Spark / Hadoop: Processing GDELT data using Hadoop InputFormat and SparkSQL

Screen Shot 2014-09-24 at 20.55.34

GDELT

A quick overview of GDELT public data set:
GDELT Project monitors the world’s broadcast, print, and web news from nearly every corner of every country in over 100 languages and identifies the people, locations, organisations, counts, themes, sources, and events driving our global society every second of every day, creating a free open platform for computing on the entire world

Such a dataset is a perfect match for machine learning, and an excellent use case for getting started with Spark and Hadoop Input Format. I won’t report here the data format specification, but have a look there. For this exercise I’m using “GDELT Event Database” data set only that fits into simple JSON events.

The goal of this exercise is to do the following:

  • Create an Hadoop GDELT -> Json InputFormat
  • Read data from Spark shell
  • Convert Json object as Spark SQL table
  • Query table and extract result (Goldstein Scale)

Well, quite a challenge indeed… However, if you’re not visiting my blog for the first time, the concept of InputFormat should be familiar. If not, have a look at my previous posts. Only Spark (and Spark-SQL) is a new concept here.

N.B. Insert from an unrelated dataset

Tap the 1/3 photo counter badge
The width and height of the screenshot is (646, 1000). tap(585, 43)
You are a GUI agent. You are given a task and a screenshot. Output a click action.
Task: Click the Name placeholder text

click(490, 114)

Create a GDELT -> Json Parser

GDELT Data are tab separated values. We can easily parse data and store each key value pair as a JSON element. However, I want to get nested entities (such as eventGeo, actor1Geo, actor2Geo, actor1Codes, actor2Codes) as their keys will always be the same. My final JSON structure looks like the following:

{
    "isRoot": true,
    "eventGeo": {
        "countryCode": "US",
        .../...
    },
    "actor1Code": {
        "code": "BUS",
        .../...
    },
    "actor2Code": {
        "code": "BUS",
        .../...
    },
    "actor1Geo": {
        "countryCode": "US",
        .../...
    },
    "actor2Geo": {
        "countryCode": "US",
        .../...
    },
    "goldsteinScale": 6,
    "quadClass": 2,
    "month": 201409,
    "GlobalEventID": 313271341,
    .../...
}

To get from a bunch of raw file to structured Json, I’m using nothing more than a standard InputFormat with standard RecordReader. Whenever a new line is consumed, I send it to my Json parser and output the result to the hadoop framework.

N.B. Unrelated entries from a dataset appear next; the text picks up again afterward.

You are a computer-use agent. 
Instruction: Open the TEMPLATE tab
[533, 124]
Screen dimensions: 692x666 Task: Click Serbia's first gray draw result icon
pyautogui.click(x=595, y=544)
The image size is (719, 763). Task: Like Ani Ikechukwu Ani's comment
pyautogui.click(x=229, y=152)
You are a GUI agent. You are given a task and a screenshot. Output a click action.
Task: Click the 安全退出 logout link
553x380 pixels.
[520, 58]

        while (pos < end) {

            // Let Hadoop LineReader consume the line into tmp text...
            newSize = in.readLine(tmp, 
                    maxLineLength, Math.max((int) Math.min(Integer.MAX_VALUE, end - pos), 
                            maxLineLength));

            // ... Take the result and feed my parser
            // tmp is the raw data
            // value will be the expected JSON object
            value.set(parse(tmp.toString()));
            if (newSize == 0) {
                break;
            }
            pos += newSize;
            if (newSize < maxLineLength) {
                break;
            }

Have a look at com.aamend.hadoop.format.GdeltRecordReader class on my Github account. Before you might say anything, note that performance is out of the scope of that study 🙂 . I’m basically using google json-simple as a third part dependency (see below maven deps). Raw files being stored on HDFS, any event read through my GdeltInputFormat.class will be actually seen as a JSON object.

<dependency>
  <groupId>com.googlecode.json-simple</groupId>
  <artifactId>json-simple</artifactId>
  <version>1.1</version>
</dependency>

Do not forget to add these dependencies to your Spark job! I’m building a fat jar for that purpose (refer to previous post).

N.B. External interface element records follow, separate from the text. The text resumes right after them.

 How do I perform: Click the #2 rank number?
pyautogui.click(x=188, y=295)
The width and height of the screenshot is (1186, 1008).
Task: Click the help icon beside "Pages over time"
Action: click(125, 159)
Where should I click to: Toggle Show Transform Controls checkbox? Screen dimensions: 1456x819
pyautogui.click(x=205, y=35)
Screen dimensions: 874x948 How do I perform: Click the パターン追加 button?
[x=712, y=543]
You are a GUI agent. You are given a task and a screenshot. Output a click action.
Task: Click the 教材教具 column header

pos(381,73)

Read data from spark shell

Assuming you get a spark distribution up and running, simply start a shell session as follows. Note the “–jars” options that will add all your dependencies to your classpath.

spark-shell --jars spark-1.0-SNAPSHOT-jar-with-dependencies.jar

Let’s get deeper into that spark shell session. I’m using newAPIHadoopFile from the sparkContext in order to read Hadoop file with a custom InputFormat. I need to supply here the input path and the InputFormat to be used. I also need to provide spark context with the expected Key / Value class of my InputFormat implementation.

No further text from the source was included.